By Julie Hayes
In 1992, Los Angeles, California faced political and social upheaval following the acquittal of four white police officers who had been videotaped beating black motorist Rooney King. Issues of racial discrimination and police violence had been common since the civil rights movement, but the Los Angeles riots triggered by the jury’s verdict opened up another question to equal rights activists: were institutions with power such as the police force, legal system, and government being used to keep minorities and the poor in their “proper” place?
Twenty years later, the nonprofit Operation HOPE is still working to fight the consequences of this societal trend. Founded in Los Angeles by John Hope Bryant after the L.A. riots, Operation HOPE is looking to celebrate their twentieth anniversary through continuing service to impoverished areas, working to increase financial literacy, and promoting a future where economic inequality is a thing of the past.
“Because of what happened to [King], the city changed, the Los Angeles Police Department changed, a community became actively engaged in its own redemption, and the global organization I founded, Operation HOPE, was born,” says Bryant, who is also celebrating his twentieth year as Operation HOPE’s CEO. “I am convinced that I would have never founded Operation HOPE, in its unique form, structure and approach, if it had not been for the unfortunate events of April 29, 1992.”
As the leading United States nonprofit organization in the field of financial literacy and economic empowerment, Operation HOPE has much to celebrate. Through championing the Silver Rights Movement, which calls for equal access to capital and highlights ways to make America’s capitalist economy work for the poor and underserved, Operation HOPE’s years of service have been marked by the development of initiatives and programs meant to educate and empower those who wish to aim for economic equality, an increase in financial education and literacy among youth and adults alike, and heightened efforts to involve corporate America and financial organizations in reaching out to the poor and impoverished.

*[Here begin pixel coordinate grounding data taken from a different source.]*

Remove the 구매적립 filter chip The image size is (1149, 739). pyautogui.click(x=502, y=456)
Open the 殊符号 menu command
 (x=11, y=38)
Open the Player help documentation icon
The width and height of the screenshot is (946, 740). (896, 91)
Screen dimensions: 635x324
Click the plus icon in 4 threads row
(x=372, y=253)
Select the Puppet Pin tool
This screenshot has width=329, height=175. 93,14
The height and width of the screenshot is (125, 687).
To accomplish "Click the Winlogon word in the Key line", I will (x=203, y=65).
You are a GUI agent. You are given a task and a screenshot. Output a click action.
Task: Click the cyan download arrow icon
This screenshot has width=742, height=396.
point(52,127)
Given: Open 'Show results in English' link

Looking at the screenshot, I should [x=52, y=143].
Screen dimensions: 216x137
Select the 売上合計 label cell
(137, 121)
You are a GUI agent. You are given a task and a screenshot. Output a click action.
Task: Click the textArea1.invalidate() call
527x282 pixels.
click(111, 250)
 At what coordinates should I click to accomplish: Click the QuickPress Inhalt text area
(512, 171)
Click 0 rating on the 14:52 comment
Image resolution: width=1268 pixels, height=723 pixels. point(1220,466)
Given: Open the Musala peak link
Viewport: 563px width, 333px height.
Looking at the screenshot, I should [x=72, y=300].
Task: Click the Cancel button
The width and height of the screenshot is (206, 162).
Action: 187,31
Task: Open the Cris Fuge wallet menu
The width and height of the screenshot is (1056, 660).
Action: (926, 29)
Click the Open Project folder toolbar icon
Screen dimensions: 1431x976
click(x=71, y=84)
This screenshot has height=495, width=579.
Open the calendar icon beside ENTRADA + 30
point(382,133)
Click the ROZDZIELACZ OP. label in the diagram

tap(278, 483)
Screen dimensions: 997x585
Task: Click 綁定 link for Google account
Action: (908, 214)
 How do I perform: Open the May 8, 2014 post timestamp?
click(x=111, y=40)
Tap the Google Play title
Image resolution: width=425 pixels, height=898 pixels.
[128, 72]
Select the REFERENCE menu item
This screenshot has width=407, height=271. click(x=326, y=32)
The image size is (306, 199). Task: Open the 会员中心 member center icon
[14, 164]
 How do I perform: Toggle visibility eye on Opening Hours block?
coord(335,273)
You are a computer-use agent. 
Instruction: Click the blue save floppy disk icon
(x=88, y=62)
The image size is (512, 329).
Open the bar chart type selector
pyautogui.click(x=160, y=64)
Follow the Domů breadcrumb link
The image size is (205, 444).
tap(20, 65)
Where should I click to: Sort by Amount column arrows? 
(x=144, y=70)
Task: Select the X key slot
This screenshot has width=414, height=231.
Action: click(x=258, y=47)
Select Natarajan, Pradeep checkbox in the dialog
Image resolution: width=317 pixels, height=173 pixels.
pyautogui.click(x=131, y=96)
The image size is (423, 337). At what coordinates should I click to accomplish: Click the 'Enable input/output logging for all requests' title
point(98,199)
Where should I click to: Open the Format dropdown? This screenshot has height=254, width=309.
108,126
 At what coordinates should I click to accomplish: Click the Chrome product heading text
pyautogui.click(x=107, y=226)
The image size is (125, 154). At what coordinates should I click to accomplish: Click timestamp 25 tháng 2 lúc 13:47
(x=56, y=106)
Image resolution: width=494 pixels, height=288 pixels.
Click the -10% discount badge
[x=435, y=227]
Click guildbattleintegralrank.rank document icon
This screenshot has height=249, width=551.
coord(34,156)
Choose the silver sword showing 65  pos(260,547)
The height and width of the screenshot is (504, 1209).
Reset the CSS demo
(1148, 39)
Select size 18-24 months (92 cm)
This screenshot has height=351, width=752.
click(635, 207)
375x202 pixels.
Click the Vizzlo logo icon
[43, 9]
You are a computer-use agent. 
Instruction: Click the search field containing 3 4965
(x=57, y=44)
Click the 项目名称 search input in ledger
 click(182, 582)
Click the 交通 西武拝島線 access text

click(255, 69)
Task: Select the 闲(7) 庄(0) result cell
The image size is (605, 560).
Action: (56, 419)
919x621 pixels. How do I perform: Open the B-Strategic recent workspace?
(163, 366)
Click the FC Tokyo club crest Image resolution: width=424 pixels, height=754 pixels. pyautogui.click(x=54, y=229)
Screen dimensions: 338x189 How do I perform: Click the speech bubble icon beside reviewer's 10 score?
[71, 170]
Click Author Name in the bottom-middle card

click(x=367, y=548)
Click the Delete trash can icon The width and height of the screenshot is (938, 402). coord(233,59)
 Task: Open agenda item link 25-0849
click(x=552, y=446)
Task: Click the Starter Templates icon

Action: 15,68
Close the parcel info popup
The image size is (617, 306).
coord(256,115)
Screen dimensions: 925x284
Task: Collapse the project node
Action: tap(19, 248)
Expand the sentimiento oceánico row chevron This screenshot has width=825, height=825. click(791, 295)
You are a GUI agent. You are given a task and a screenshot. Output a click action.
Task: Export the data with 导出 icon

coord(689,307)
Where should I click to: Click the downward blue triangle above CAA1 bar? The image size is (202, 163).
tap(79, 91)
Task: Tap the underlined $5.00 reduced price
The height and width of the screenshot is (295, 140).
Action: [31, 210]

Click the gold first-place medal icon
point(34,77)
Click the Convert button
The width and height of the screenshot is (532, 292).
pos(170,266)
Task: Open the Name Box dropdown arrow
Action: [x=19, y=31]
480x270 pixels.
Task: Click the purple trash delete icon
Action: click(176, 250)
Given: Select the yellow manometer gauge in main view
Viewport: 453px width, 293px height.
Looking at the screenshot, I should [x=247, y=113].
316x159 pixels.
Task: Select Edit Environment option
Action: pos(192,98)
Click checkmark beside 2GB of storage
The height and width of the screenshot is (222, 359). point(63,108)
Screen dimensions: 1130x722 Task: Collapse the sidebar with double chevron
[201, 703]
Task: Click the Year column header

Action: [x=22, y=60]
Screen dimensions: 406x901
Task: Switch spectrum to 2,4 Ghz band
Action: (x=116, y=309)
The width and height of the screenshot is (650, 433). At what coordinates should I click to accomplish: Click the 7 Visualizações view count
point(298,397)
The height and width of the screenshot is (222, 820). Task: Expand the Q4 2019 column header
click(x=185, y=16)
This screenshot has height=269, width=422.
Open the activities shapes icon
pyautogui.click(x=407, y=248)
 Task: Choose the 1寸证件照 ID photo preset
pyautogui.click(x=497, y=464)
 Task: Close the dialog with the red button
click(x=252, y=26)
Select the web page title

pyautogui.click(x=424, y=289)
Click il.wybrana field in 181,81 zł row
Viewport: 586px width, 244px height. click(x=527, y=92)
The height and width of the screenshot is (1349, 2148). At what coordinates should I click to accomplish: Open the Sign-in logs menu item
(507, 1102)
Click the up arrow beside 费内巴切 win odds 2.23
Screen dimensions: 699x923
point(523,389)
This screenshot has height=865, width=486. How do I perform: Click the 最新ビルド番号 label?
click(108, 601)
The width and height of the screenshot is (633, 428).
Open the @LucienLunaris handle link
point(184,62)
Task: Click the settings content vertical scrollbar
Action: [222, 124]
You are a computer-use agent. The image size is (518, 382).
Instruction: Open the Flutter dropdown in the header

After two decades as an organization, Operation HOPE has individually served over 1.2 million people in 273 United States cities, as well as locations in South America and Haiti. However, Operation HOPE’s ultimate goal is to no longer be a necessity to society through the full realization of a thriving capitalist economy and the elimination of financial injustice.
To move closer to this goal, Operation HOPE launched a series of celebratory and empowering events and programs in 2012 to increase awareness and participation in their mission throughout the community. In July, the organization partnered with Gallup to found the American 2020 campaign, a national movement to lower high school dropout rates and foster entrepreneurship among the future political, economic, and business leaders of the United States.
American 2020 was created to assist the Business in a Box program, launched at the beginning of the anniversary year to provide entrepreneurship grants to young adults and children. For the 2013 business and school year, Operation HOPE is looking at ways to integrate these two campaigns into American educational systems and extend their reach to as many young entrepreneurs seeking mentoring as possible. By the end of the year, the organization hopes to have made progress towards their goal of quadrupling the percentage of students with an active business role model, from 5 percent to 20 percent.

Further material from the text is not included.